[Saved data entries]
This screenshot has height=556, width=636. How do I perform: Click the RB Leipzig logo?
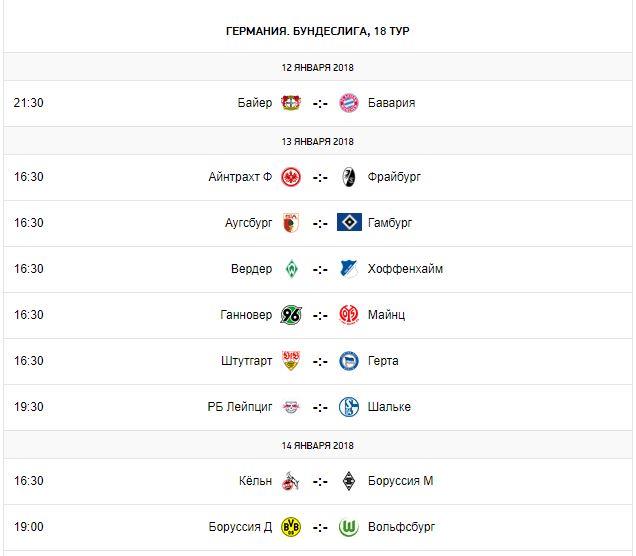click(291, 407)
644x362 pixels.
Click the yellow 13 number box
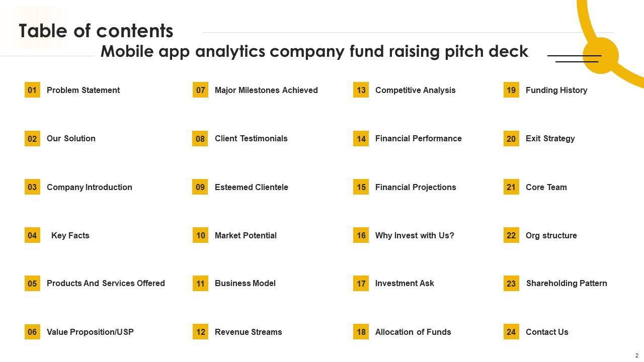(x=361, y=90)
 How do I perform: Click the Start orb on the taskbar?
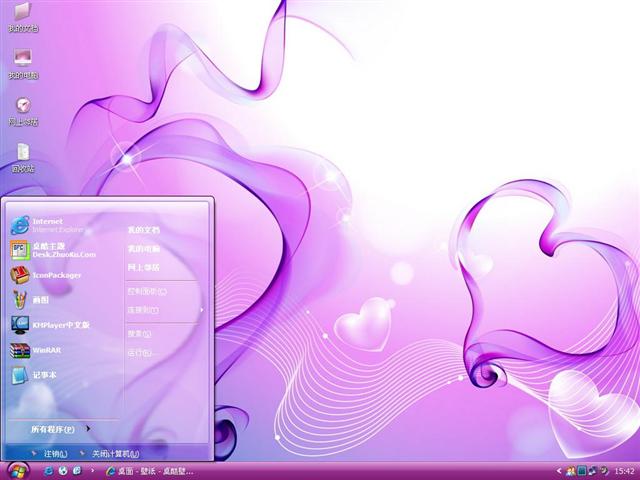tap(17, 470)
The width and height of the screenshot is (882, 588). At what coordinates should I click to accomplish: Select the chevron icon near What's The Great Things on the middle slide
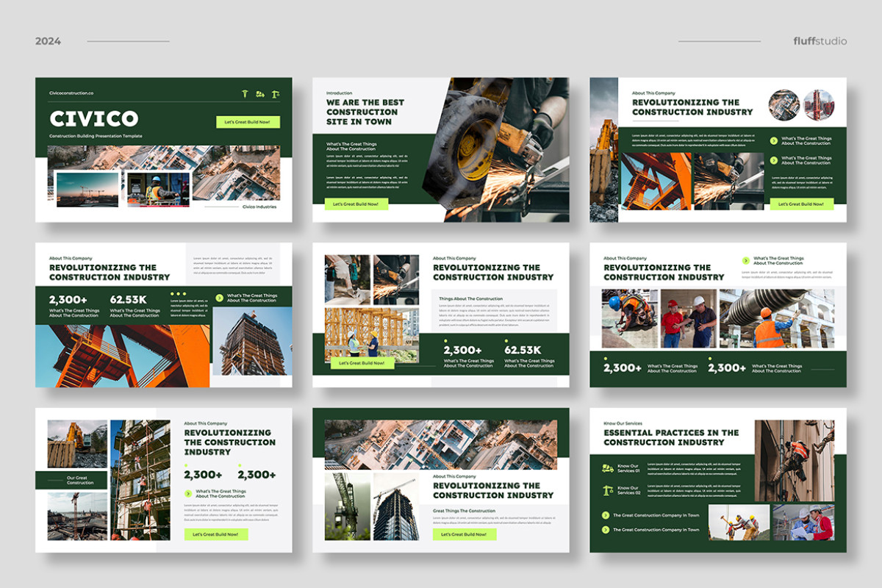click(219, 298)
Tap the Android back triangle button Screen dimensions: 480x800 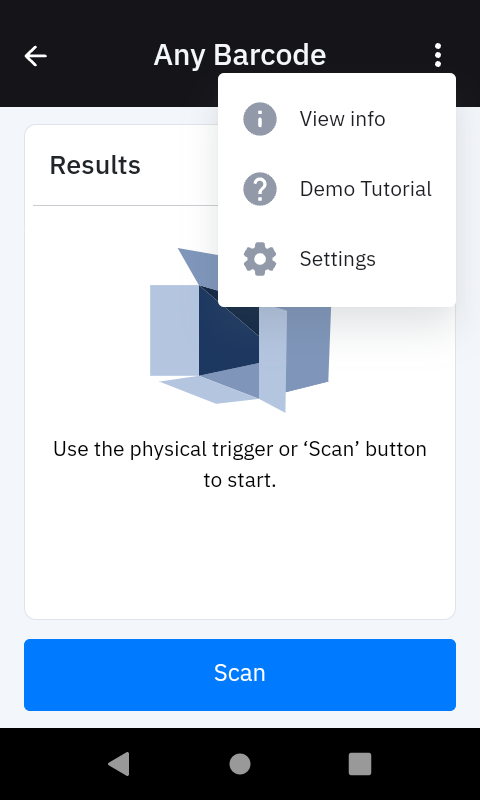pyautogui.click(x=119, y=764)
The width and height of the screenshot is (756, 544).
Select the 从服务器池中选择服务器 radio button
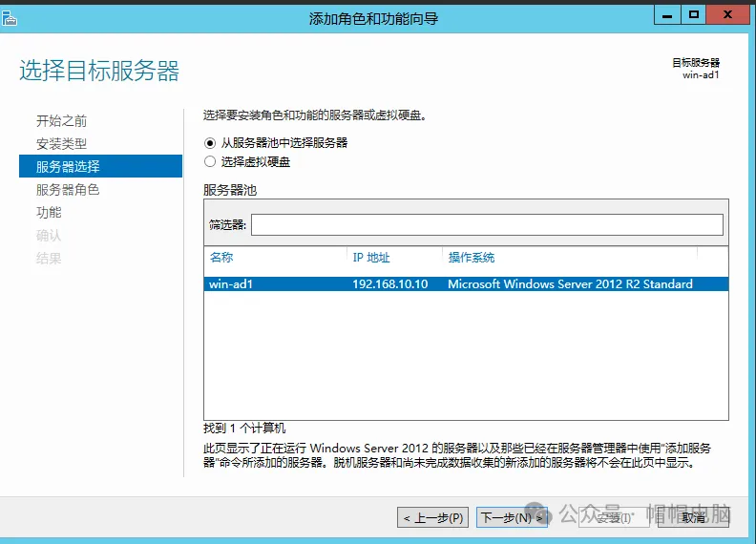[x=210, y=142]
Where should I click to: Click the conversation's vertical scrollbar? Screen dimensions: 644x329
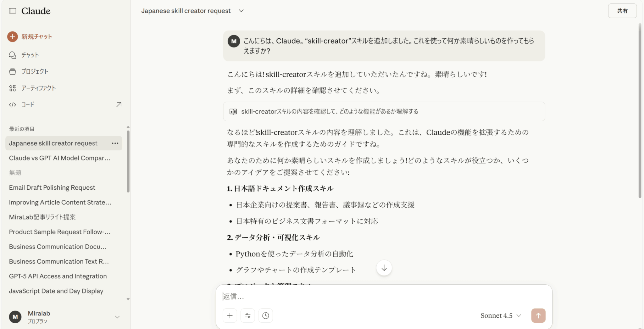[x=640, y=110]
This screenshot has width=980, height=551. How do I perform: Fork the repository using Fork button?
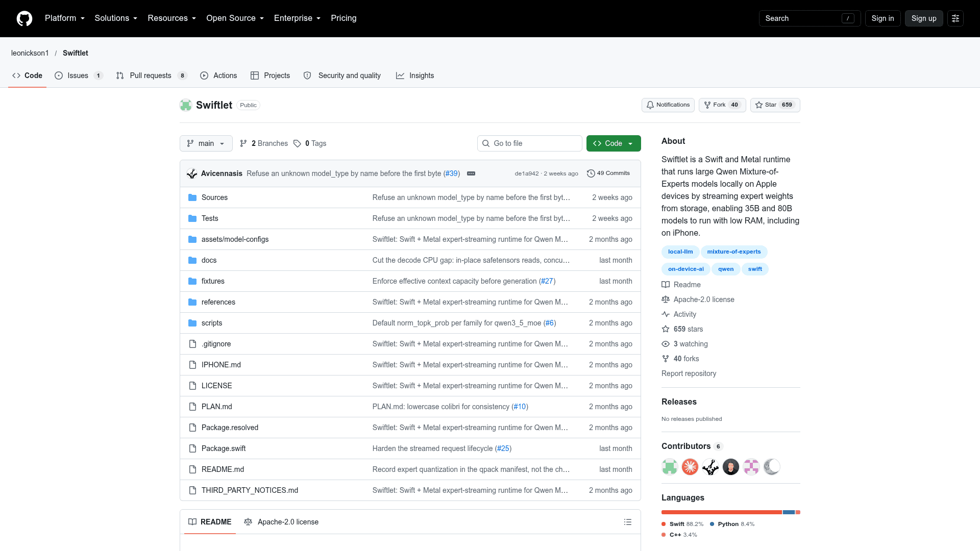722,105
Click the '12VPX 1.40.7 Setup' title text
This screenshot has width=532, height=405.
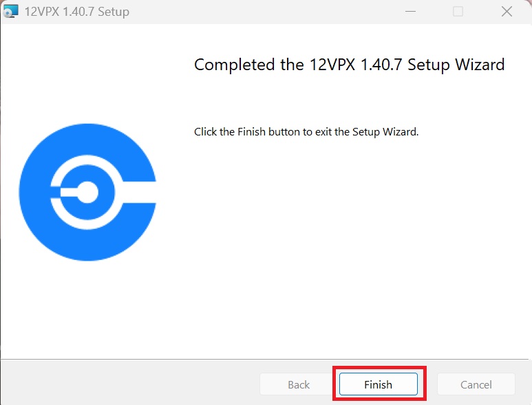click(77, 12)
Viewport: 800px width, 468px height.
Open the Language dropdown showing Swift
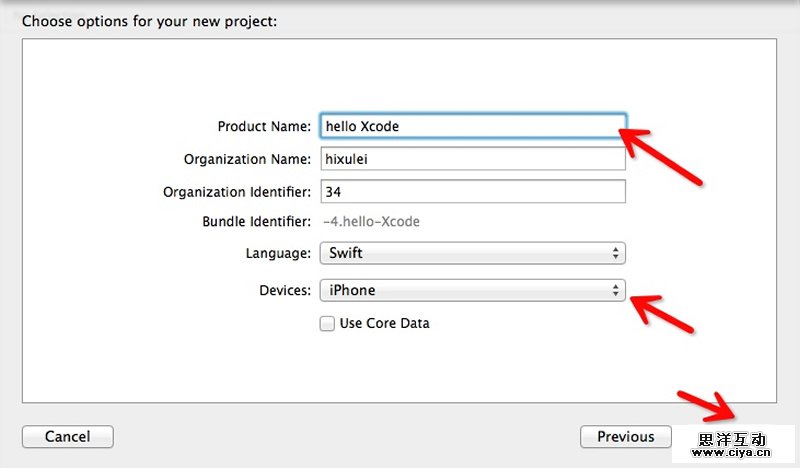coord(472,253)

- _TASK STATEMENT_:
Transcribe exactly the span of lines from the line holding "This screenshot has width=980, height=551." through the last line above, both included. Pictures stay out.

- _YOUR SOLUTION_:
This screenshot has width=980, height=551. How do I perform: Fork the repository using Fork button?
722,105
Click the '12VPX 1.40.7 Setup' title text
This screenshot has width=532, height=405.
click(77, 12)
Viewport: 800px width, 468px height.
Open the Language dropdown showing Swift
coord(472,253)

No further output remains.